# Information provided
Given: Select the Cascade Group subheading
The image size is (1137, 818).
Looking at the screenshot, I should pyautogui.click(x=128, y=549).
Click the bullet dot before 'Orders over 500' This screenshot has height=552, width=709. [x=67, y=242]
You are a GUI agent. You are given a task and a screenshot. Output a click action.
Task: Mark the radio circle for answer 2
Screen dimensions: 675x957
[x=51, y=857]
* * *
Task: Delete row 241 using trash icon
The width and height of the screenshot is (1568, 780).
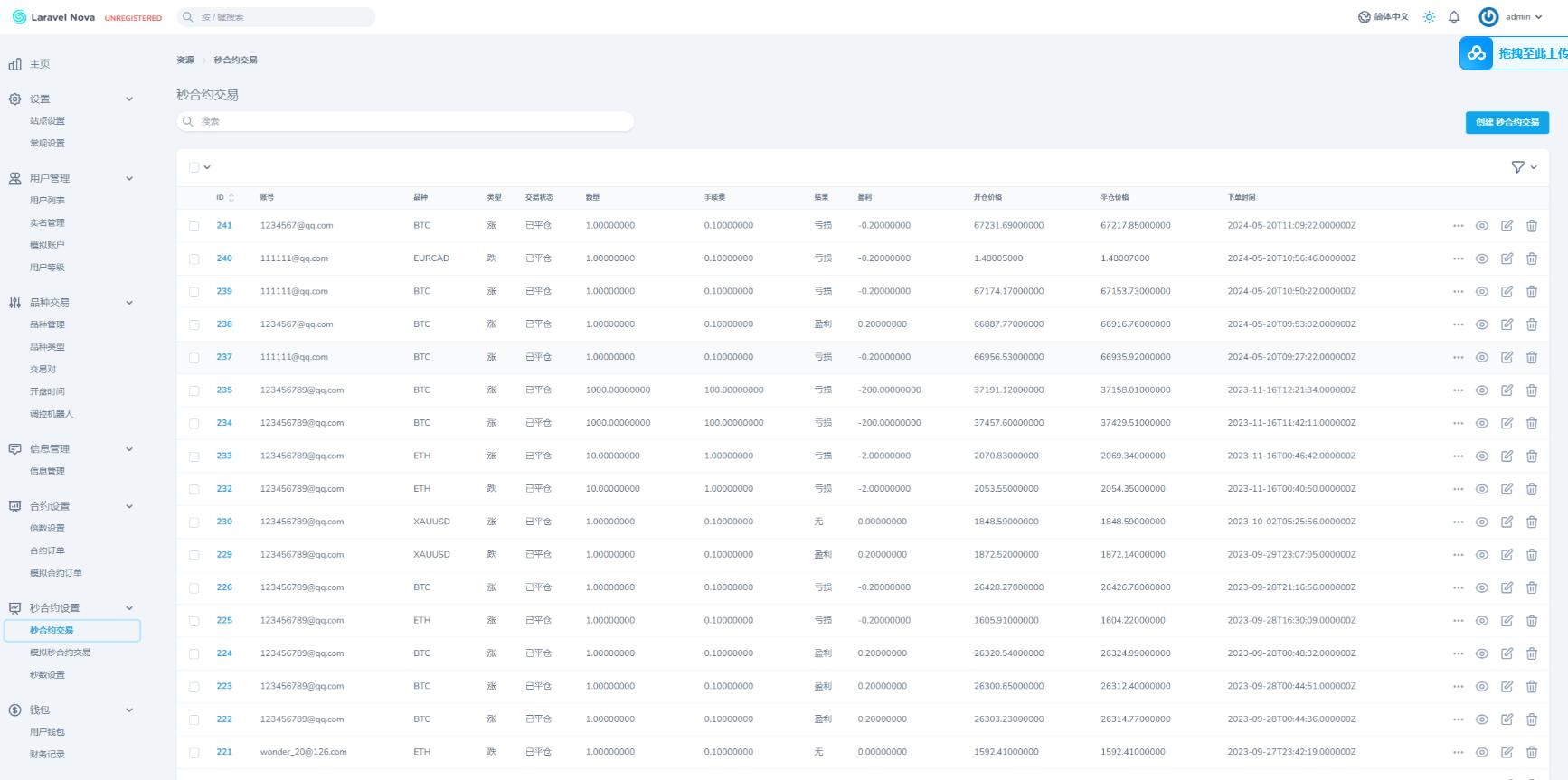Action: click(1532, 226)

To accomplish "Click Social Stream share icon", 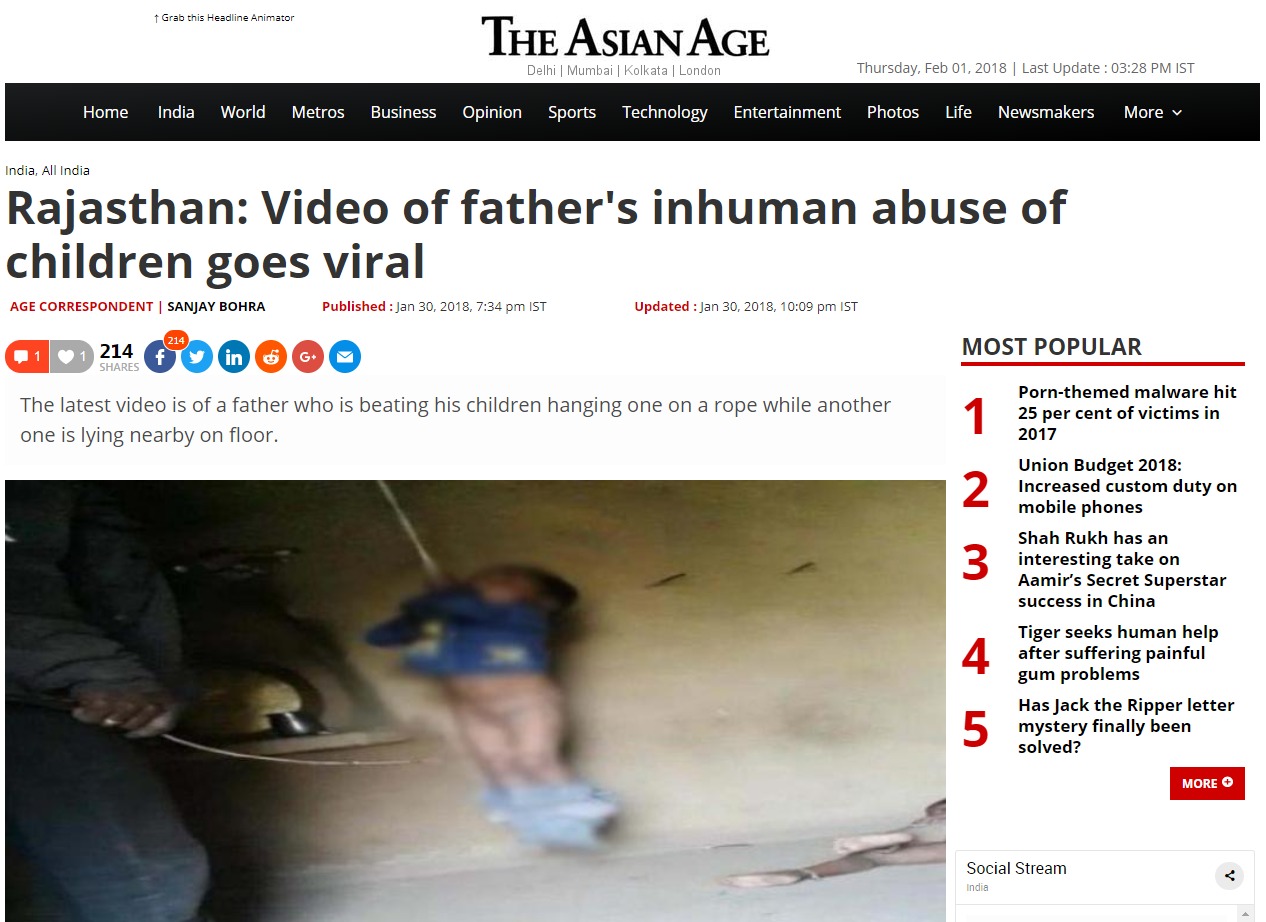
* * *
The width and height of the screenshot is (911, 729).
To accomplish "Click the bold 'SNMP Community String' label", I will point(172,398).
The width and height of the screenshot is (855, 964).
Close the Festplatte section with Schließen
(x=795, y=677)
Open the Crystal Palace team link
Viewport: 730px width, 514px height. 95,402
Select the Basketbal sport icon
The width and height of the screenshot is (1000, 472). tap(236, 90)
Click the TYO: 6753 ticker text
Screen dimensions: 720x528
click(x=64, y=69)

# Problem to solve
Keep to the lines above from the line with "The width and height of the screenshot is (1568, 780)." to the line with "Social Stream share", and set down exactly those, inclusive, with nothing else and every picture left out.

# Solution
The width and height of the screenshot is (1568, 780).
Action: click(1532, 226)

To accomplish "Click Social Stream share icon", 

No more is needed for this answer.